Once he is between six weeks and eight weeks your baby will probably sleep for shorter spells during the day and longer periods at night. But he’ll still wake up to feed during the night. He’ll have more deep, non-REM sleep and less light sleep. It’s possible that your baby may sleep through the night as early as eight weeks old. Every baby is different though and it’s more likely your nights will be interrupted for at least the first few months. If your aim is to get your baby to sleep through the night, encouraging clear habits from the start will help.
Your baby can develop good sleep habits from as early as six weeks. This is the point at which he starts to develop his natural circadian rhythms, which is the process that helps regulate his sleep-wake cycle. Here are a few tactics you can use to help your baby settle. Recognise the signs that mean he’s tired. For the first six weeks to eight weeks, your baby probably won’t be able to stay up for more than two hours at a time. If you wait much longer than that to put him down, he’ll be overtired and won’t nod off easily.
During your baby’s first three months, learn the signs that he’s sleepy, such as:
- rubbing his eyes
- flicking his ear with his hand
- faint, dark circles under his eyes
- whining and crying
- staring blankly into space
- yawning and stretching a lot
- losing interest in people and his toys
- becoming quiet and still
He may also turn his face away from moving objects or people, or bury his face in your chest. If you spot these or any other signs of sleepiness, try putting your baby down in his cot or Moses basket. Don’t worry, you’ll soon come to recognise your baby’s daily rhythms and patterns, and spot the cues that mean he’s ready for a nap. Show your baby the difference between night and day. Once your baby is about two weeks old, you can begin to show him the difference between night and day.
In the daytime, when he’s alert:
- Change his clothes when he wakes, to help him understand that it’s the start of a new day.
- Play, talk and interact with him as much as you can.
- Make daytime feeds social. Chat and sing as you feed him.
- Keep the house and his room light and bright.
- Let him hear everyday noises, such as the radio or the washing machine.
- Wake him gently if he nods off during a feed.
Change him into his pyjamas to mark the beginning of his night-time routine and show him that it’s the end of the day.
- Try not to speak to him when you feed him.
- Keep lights and noises low.
- All this should help your baby to start to understand that night-time is for sleeping.
- Give your baby a chance to fall asleep on his own
When your baby’s around three months old, he should be able to fall asleep on his own. Of course, this doesn’t mean that he will! To encourage your baby to settle himself to sleep, put him down when he’s sleepy, but still awake. If you prefer, you can stay with him until he drifts off to sleep, but be prepared to do the same every time he wakes at night. How you settle your baby to sleep is important. If you feed or rock your baby to sleep every night for the first eight weeks, he may expect the same later on. Some experts advise against rocking or feeding your baby to sleep, but it’s up to you to decide what routine best suits you and your baby. If you want to establish a consistent bedtime routine, it’s a good idea to adopt the same strategy every night.

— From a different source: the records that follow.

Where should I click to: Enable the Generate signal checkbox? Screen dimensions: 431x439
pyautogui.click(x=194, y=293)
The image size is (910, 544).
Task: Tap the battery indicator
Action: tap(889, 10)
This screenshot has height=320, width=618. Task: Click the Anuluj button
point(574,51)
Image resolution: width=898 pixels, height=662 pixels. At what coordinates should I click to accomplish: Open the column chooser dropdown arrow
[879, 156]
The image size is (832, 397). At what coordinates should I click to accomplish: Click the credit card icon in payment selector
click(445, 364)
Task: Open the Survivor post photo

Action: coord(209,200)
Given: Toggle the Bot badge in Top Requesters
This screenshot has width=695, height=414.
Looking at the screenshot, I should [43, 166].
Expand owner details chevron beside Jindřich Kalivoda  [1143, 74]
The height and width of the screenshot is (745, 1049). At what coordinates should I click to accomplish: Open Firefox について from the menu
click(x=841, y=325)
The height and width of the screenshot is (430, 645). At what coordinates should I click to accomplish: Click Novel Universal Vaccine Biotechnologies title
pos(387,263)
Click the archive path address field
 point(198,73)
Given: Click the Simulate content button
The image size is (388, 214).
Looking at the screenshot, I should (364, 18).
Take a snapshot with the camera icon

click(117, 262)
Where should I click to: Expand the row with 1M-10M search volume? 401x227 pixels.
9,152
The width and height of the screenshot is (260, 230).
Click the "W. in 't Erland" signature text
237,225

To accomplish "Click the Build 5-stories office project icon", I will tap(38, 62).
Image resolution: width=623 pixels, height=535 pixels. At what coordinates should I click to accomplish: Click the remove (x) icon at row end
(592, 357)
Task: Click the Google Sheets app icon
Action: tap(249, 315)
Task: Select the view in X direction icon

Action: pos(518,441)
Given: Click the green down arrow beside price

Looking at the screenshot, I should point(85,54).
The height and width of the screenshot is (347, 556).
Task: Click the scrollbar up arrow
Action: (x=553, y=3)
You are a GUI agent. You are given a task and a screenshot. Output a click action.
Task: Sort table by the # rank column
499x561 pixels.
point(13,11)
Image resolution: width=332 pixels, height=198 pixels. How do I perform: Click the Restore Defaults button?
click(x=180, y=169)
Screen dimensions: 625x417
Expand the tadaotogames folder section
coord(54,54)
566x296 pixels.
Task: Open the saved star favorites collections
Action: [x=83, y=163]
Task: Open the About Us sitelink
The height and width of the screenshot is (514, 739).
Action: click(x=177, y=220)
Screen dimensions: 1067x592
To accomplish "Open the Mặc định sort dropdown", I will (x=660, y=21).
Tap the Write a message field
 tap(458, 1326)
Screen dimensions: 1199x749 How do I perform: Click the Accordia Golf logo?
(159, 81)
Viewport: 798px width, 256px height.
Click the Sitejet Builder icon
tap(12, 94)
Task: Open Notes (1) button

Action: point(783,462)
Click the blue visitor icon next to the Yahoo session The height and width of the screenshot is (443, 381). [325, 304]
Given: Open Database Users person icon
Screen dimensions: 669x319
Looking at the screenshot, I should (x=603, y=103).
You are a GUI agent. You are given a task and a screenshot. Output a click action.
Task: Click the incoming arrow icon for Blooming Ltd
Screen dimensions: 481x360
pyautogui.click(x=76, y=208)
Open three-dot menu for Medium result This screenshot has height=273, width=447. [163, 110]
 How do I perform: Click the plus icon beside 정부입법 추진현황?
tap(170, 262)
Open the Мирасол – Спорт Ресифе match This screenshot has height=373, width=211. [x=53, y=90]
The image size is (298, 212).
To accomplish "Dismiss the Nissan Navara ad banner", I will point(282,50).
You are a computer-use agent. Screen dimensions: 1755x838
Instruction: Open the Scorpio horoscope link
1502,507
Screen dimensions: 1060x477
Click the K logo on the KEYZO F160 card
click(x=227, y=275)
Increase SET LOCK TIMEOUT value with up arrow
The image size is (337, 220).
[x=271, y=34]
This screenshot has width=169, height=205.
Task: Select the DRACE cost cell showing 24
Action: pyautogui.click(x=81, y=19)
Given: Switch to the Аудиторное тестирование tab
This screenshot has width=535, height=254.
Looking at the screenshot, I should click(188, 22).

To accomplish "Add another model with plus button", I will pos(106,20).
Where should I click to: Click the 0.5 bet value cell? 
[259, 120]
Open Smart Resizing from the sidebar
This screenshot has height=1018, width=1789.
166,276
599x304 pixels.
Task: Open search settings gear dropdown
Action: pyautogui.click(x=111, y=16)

It may be hard to identify sleep problems at this early stage, as you and your baby will be settling into your own rhythms and patterns when it comes to sleep. In your baby’s first few months, he’ll need plenty of night-time feeds and cuddles, so if you can, try to sleep when your baby sleeps during the day, as well as during the night. Your partner can help out by bringing your baby to you for breastfeeding, or by doing some of the feeds himself if you’re formula-feeding. In the first few weeks you may find that swaddling your baby helps to send him to sleep.